In [2]:
import numpy as np
import pandas as pd

In [4]:
df = pd.read_csv("golf-dataset.csv")

In [5]:
df.head()

Unnamed: 0,Outlook,Temp,Humidity,Windy,Play Golf
0,Rainy,Hot,High,False,No
1,Rainy,Hot,High,True,No
2,Overcast,Hot,High,False,Yes
3,Sunny,Mild,High,False,Yes
4,Sunny,Cool,Normal,False,Yes


In [6]:
df.shape

(14, 5)

In [11]:
class OneR:
    def __init__(self):
        self.rule = None
        self.accuracy = 0.0
        self.classes = []

    def fit(self, X_train, y_train):
        if len(X_train) != len(y_train):
            raise Exception("Invalid training data")

        X_train = np.array(X_train).T
        y_train = np.array(y_train)
        training_samples = len(y_train)
        self.classes = list(np.unique(y_train))

        if len(self.classes) != 2:
            raise Exception("Algorithm is made for binary classification only")

        accuracy = 0.0

        for idx, column in enumerate(X_train):
            data = {k: {key: 0 for key in self.classes} for k in np.unique(column)}

            for d, y in zip(column, y_train):
                data[d][y] += 1

            data = pd.DataFrame(data)
            correct_samples = 0
            rule = {}

            for col in data.columns:
                prediction = np.argmax(data[col])
                rule[col] = prediction
                correct_samples += data[col][prediction]

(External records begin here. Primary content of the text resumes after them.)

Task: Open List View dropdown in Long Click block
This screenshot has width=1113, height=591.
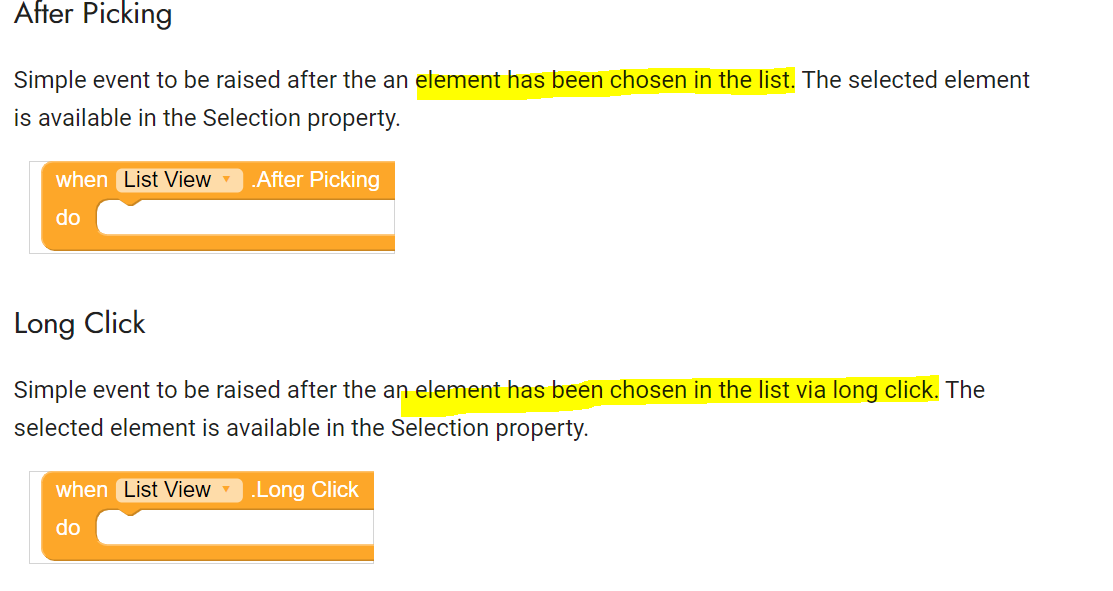Action: [179, 490]
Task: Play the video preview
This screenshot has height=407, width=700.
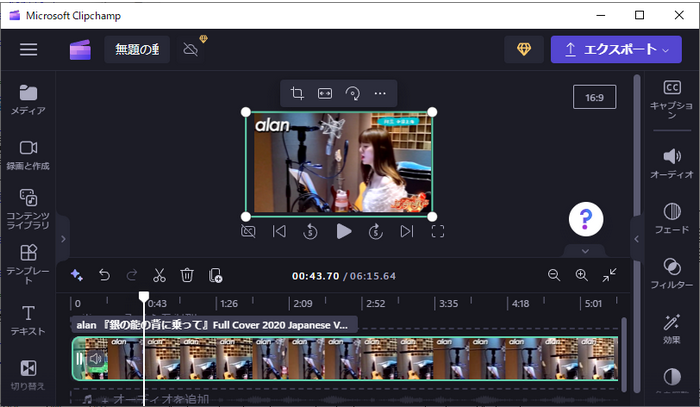Action: [x=343, y=231]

            accuracy = correct_samples / training_samples

            if accuracy > self.accuracy:
                self.accuracy = accuracy
                self.rule = idx, rule

        return self.rule

    def predict(self, X_test):
        X_test = np.array(X_test)

        if not self.rule:
            raise Exception("Model not trained")

        idx, rule = self.rule
        y_pred = []

        for itr in X_test:
            y_pred.append(rule[itr[idx]])

        return y_pred

    def evaluate(self, X_test, y_test):
        if len(X_test) != len(y_test):
            raise Exception("Invalid data")

        y_pred = self.predict(X_test)
        correct = 0
        total = len(y_test)

        for pred, actual in zip(y_pred, y_test):
            if self.classes[pred] == actual:
                correct += 1

        return correct / total

In [12]:
y = df['Play Golf']
X = df.drop('Play Golf', axis=1)
model = OneR()
model.fit(X, y)

(0, {'Overcast': 1, 'Rainy': 0, 'Sunny': 1})

In [13]:
model.accuracy

0.7142857142857143